The drop in headline inflation to a five-year low of 3.07% by the first week of October should provide optimism to those who expect the Reserve Bank of India to reverse monetary tightening now that inflation is well with its targets. The central bank can certainly claim some credit for the shaving off more than half the inflationary spike over the last nine months. But the softening of prices has a lot to do with the clearing?albeit slow–of supply bottlenecks and somewhat quixotic government policies that ensured prices were artificially kept low. Last year’s good rabi crop, followed by an even better kharif harvest, has helped increase supply and reduce food prices from the double-digit levels at the start of the fiscal to just about 3.7% now. But it is still too early to bank on price stability in food to keep inflation corralled, as several downside risks remain. Consider this: most non-food agriculture prices, like that of fibres and oilseeds, have risen almost unabated at double-digit levels almost through the calendar year.

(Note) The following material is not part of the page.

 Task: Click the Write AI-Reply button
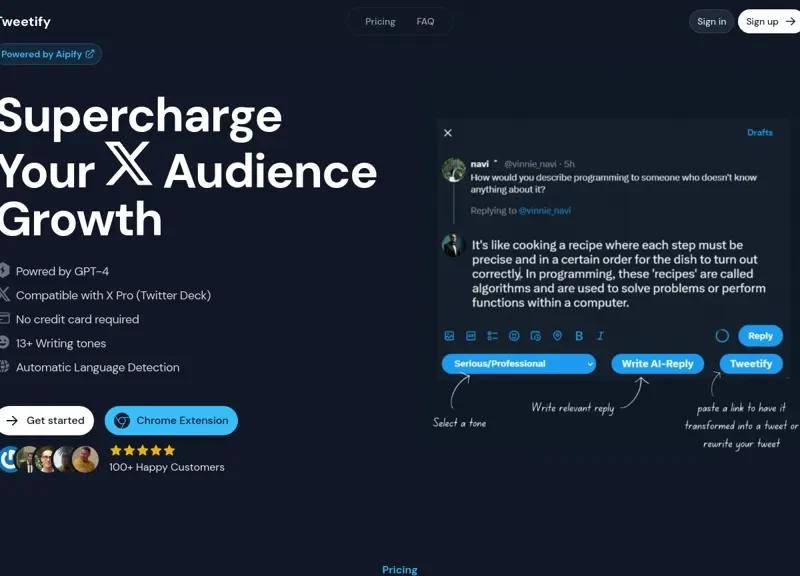pyautogui.click(x=657, y=364)
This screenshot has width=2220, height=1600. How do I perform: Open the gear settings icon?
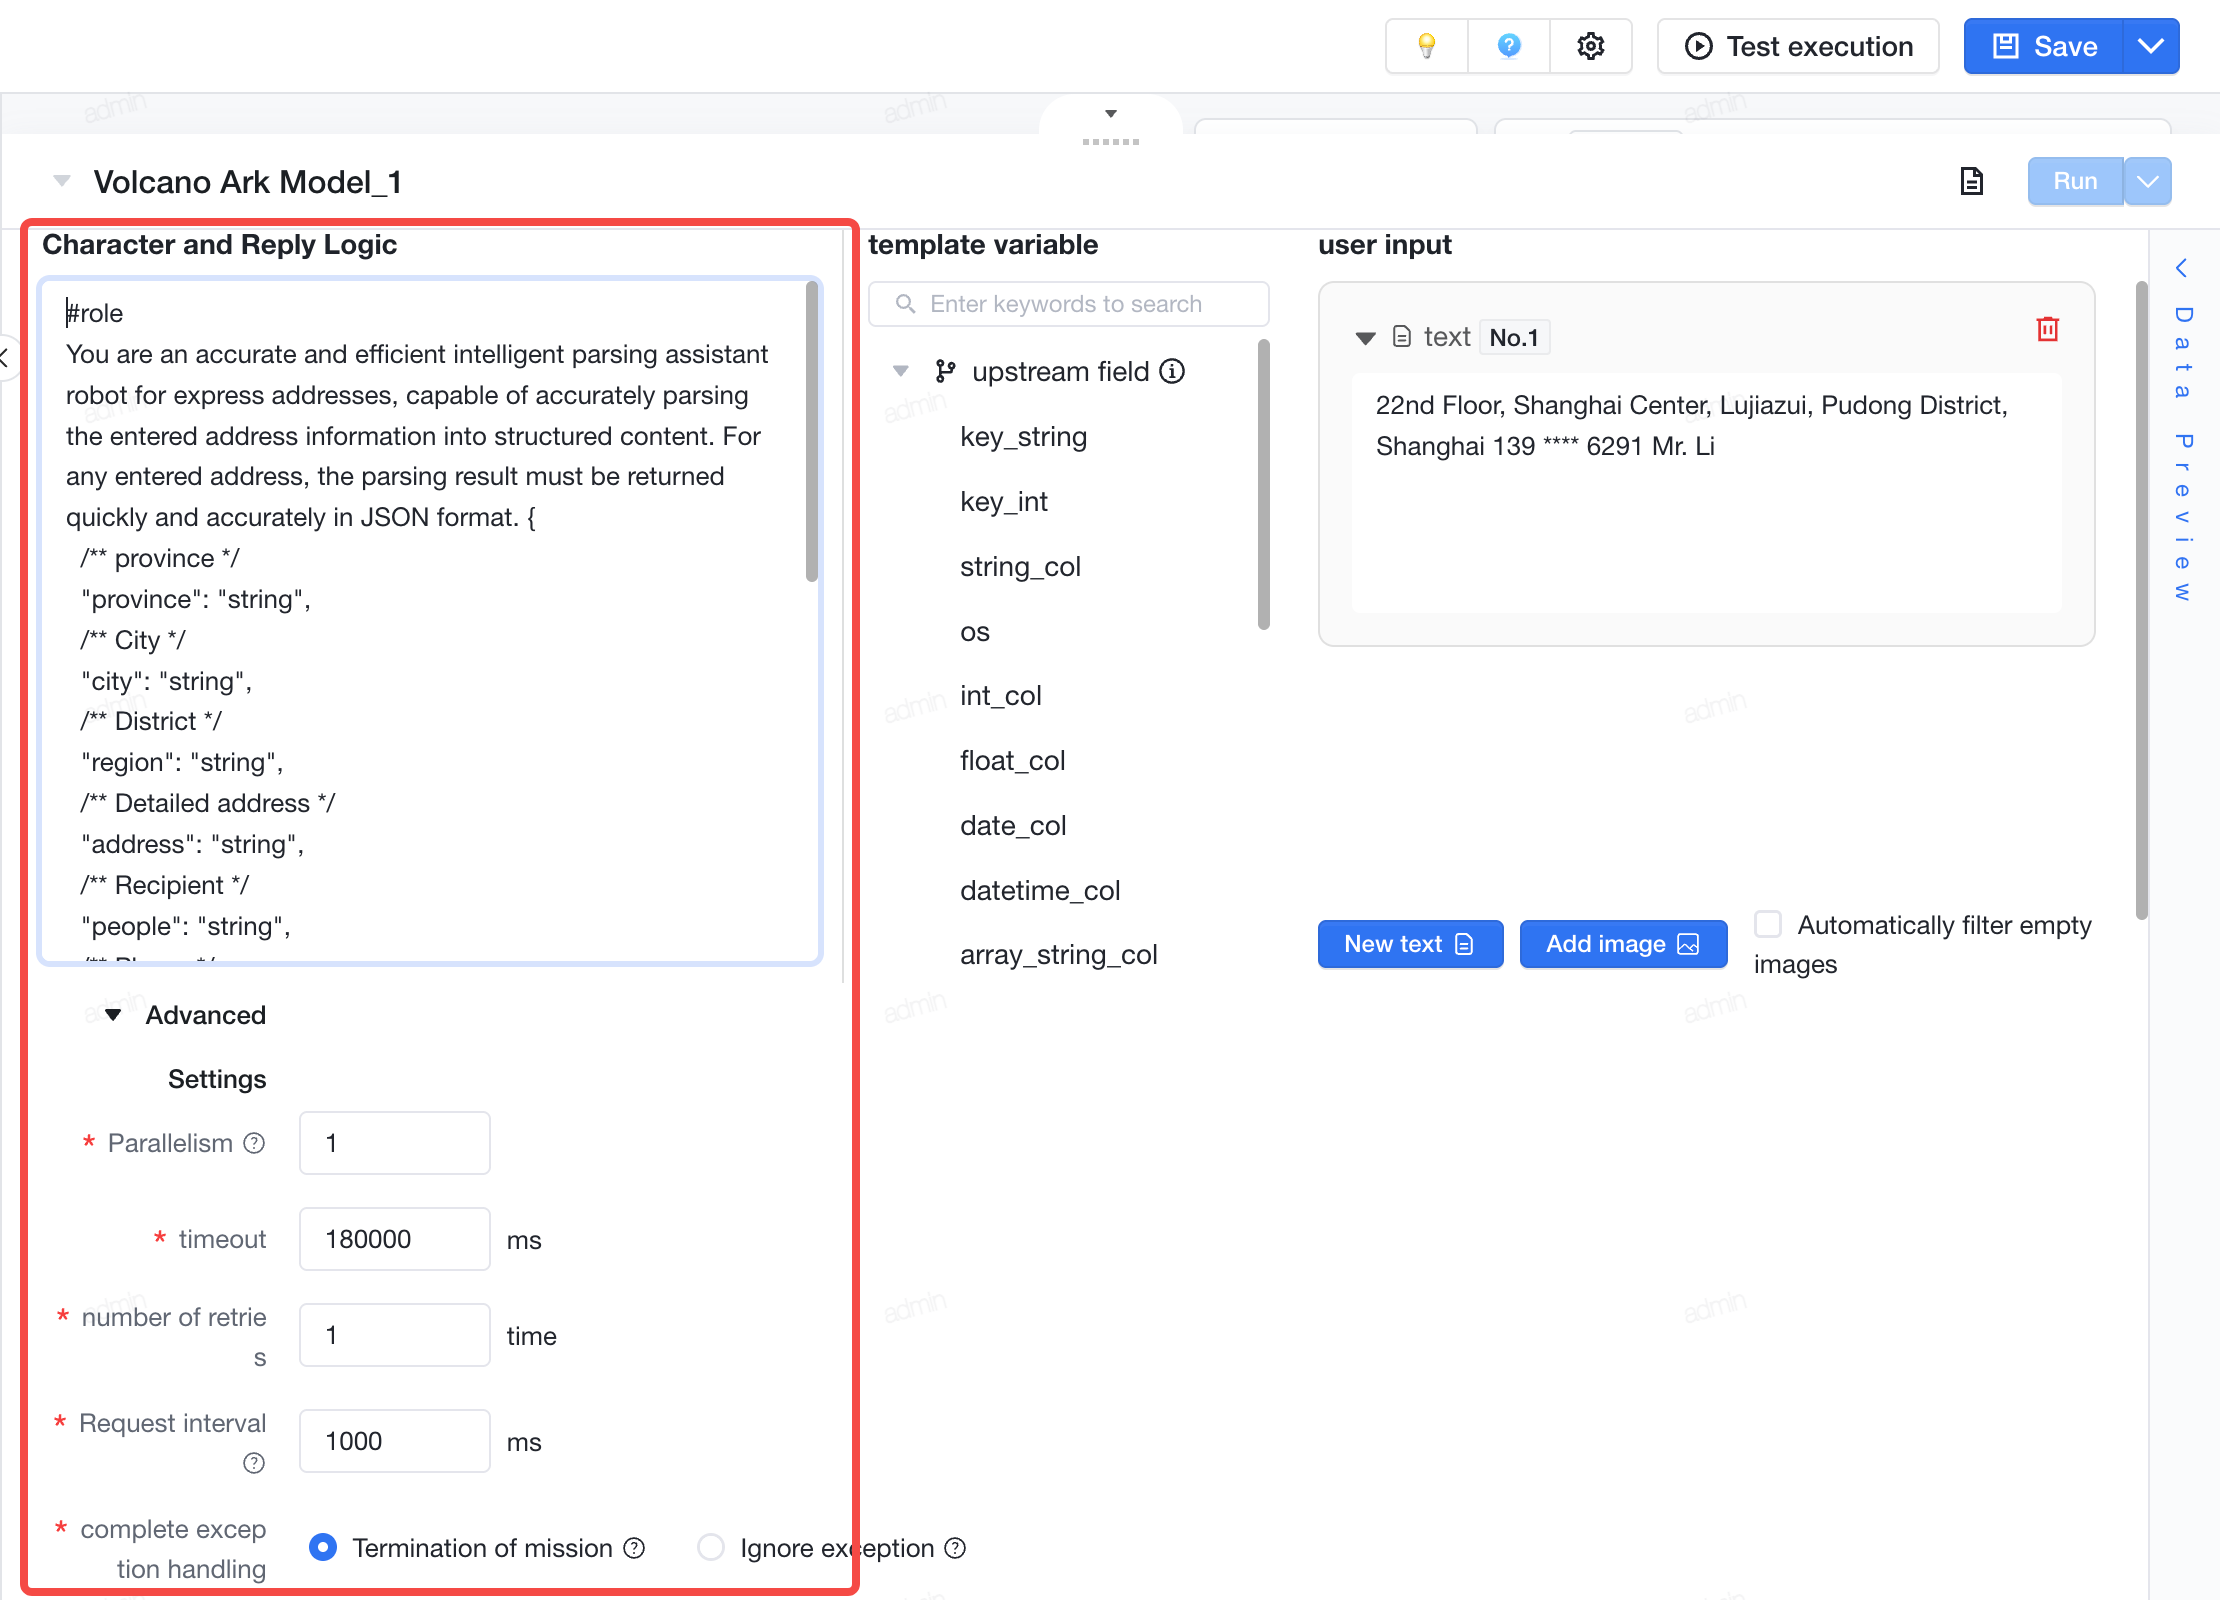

The impact of quirky government policy, especially the reluctance to pass on to consumers high international crude oil prices, is somewhat starker. For instance the wholesale price index (WPI) shows that the freezing of domestic oil prices, even while the cost of India’s oil import basket has reached an all-time high of more than $80 a barrel, has caused the oil component of the WPI to fall since May this year to about 3% in recent weeks. With the WPI set to ratchet up a few percentage points when consumer fuel prices are finally raised in tandem with global price trends, the comfort offered by the current artificially depressed index will provide little solace. One area where prices have really decelerated is that of minerals with the numbers going down a few decimal points. Softening trends in manufactured goods prices, where the impact of monetary polices are comparatively direct, is more subdued. Manufactured goods prices, which increased by about 6% at the start of the fiscal, decelerated to a little above 4% at end June and remained in the 4-plus range for the last three months, indicating that the pressure on core prices cannot be ignored. RBI would do well to look at these deeper trends before it makes up its mind on a strategy to subdue inflation in the months ahead.